◆ Request A
In the article on maize imports, how many bags of duty-free maize did Kenya import, according to the Kenya National Bureau of Statistics?

◆ Quoted passage
______________________________
Local farmers might be in for a rude shock after millers brought into the country an extra eight million bags of cheap maize.

This also brings into question the Government’s maize subsidy programme, in which the State was to spend about Sh6.5 billion but might have spent at least Sh17 billion.  

After a drought that depressed maize harvest and pushed up the price of a 2kg flour packet to Sh200, Mexico, Zambia, South Africa, Malawi and Ethiopia were identified as potential sources.

Shortfall

A shortfall of five million bags was projected until the next harvest.

“The year under review saw the introduction of duty-free imports of maize by flour millers,” said the Kenya National Bureau of Statistics in its the 2018 Economic Survey.

“This resulted to a 9.8 per cent increase in production of maize flour to 669.4 thousand tonnes in 2017.”

Farmers should now expect lower prices for their commodity after the latest data showed that the market was flooded with cheap imported maize.

Over 51 million bags of cheap maize were supplied to the market in 2017 as importers took advantage of the Government’s decision to open its borders under the maize subsidy programme to sneak into the country the extra maize.  

About 42 million bags of maize are supplied into the domestic market annually and go into food, animal feeds, processed food, waste, seed and other utilities.   

However, data from the Kenya National Bureau of Statistics shows that Kenya imported a record 14 million bags of duty-free maize from Mexico, South Africa, Uganda, Ukraine and Russia, a situation that saw supply of this critical foodstuff surpass domestic consumption.

Farmers might be looking at Government to mop up their extra maize, but there is only as much the Strategic Grain Reserve can take.
______________________________
◆ Request B
Count the lines of the records that contain the string "Where" and give only the number.

◆ Dataset items
______________________________
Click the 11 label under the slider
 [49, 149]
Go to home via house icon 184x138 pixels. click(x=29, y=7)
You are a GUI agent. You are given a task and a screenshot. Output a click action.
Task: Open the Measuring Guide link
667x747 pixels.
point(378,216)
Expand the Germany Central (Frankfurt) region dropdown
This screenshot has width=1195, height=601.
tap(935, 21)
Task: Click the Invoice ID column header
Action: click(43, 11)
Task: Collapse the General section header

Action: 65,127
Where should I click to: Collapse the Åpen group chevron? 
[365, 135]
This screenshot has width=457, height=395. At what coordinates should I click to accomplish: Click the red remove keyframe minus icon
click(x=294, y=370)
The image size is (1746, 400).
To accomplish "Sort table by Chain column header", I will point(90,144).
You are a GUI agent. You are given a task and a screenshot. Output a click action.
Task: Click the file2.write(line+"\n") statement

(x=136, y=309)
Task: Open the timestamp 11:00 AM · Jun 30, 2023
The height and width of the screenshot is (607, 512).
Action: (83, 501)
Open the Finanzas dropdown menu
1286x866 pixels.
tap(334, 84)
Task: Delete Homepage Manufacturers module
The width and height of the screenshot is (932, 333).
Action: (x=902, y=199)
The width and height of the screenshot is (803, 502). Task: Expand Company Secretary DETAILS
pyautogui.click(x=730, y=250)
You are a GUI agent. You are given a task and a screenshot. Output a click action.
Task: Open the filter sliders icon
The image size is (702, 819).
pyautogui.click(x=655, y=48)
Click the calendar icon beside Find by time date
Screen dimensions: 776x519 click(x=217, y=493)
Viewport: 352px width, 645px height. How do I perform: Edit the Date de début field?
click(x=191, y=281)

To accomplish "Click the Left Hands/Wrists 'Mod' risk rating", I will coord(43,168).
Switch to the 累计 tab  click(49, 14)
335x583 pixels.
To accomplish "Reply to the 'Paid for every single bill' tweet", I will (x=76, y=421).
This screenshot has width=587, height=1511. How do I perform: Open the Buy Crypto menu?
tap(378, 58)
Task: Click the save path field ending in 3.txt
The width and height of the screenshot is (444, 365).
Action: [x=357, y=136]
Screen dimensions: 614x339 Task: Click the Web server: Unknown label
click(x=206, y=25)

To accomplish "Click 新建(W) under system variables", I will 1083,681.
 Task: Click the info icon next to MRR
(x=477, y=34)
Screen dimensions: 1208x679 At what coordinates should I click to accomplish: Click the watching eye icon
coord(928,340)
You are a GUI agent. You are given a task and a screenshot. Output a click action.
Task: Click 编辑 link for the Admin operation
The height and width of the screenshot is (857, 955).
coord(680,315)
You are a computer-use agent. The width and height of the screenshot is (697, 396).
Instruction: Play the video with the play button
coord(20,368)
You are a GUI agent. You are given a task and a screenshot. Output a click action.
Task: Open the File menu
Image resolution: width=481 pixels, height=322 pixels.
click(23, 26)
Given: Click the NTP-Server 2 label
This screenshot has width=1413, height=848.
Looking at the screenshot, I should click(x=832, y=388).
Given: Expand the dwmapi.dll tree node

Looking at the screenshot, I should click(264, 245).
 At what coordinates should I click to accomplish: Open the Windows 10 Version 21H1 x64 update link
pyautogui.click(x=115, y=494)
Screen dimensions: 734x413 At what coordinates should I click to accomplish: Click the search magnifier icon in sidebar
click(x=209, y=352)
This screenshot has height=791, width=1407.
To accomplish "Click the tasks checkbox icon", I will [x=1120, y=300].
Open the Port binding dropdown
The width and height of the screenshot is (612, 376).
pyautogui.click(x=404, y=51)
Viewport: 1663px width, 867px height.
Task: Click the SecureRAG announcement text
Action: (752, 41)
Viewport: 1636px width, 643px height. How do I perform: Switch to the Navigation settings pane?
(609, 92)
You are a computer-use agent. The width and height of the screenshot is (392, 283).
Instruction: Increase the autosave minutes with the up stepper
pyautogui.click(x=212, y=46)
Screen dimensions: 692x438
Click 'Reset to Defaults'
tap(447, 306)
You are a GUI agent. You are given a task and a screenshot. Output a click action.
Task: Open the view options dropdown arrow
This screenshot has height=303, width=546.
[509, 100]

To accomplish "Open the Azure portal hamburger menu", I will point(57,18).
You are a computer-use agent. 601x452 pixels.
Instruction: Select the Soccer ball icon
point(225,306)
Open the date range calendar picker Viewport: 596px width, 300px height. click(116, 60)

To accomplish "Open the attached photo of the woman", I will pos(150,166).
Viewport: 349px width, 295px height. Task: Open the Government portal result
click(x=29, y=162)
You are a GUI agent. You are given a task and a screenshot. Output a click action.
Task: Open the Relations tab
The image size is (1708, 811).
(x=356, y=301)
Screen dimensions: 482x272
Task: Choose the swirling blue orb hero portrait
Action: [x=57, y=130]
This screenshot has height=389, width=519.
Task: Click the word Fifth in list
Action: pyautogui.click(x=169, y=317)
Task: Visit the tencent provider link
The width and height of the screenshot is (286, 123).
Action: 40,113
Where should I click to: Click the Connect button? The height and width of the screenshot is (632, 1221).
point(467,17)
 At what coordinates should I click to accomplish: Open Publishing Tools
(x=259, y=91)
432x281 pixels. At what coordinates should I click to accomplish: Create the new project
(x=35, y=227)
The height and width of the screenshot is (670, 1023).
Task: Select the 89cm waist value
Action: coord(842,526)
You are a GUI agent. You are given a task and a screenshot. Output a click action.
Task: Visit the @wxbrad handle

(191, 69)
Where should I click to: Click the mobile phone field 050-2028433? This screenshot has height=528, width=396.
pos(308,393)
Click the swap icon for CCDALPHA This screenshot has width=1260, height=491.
______________________________
◆ Task response A
A record 14 million bags.

◆ Task response B
3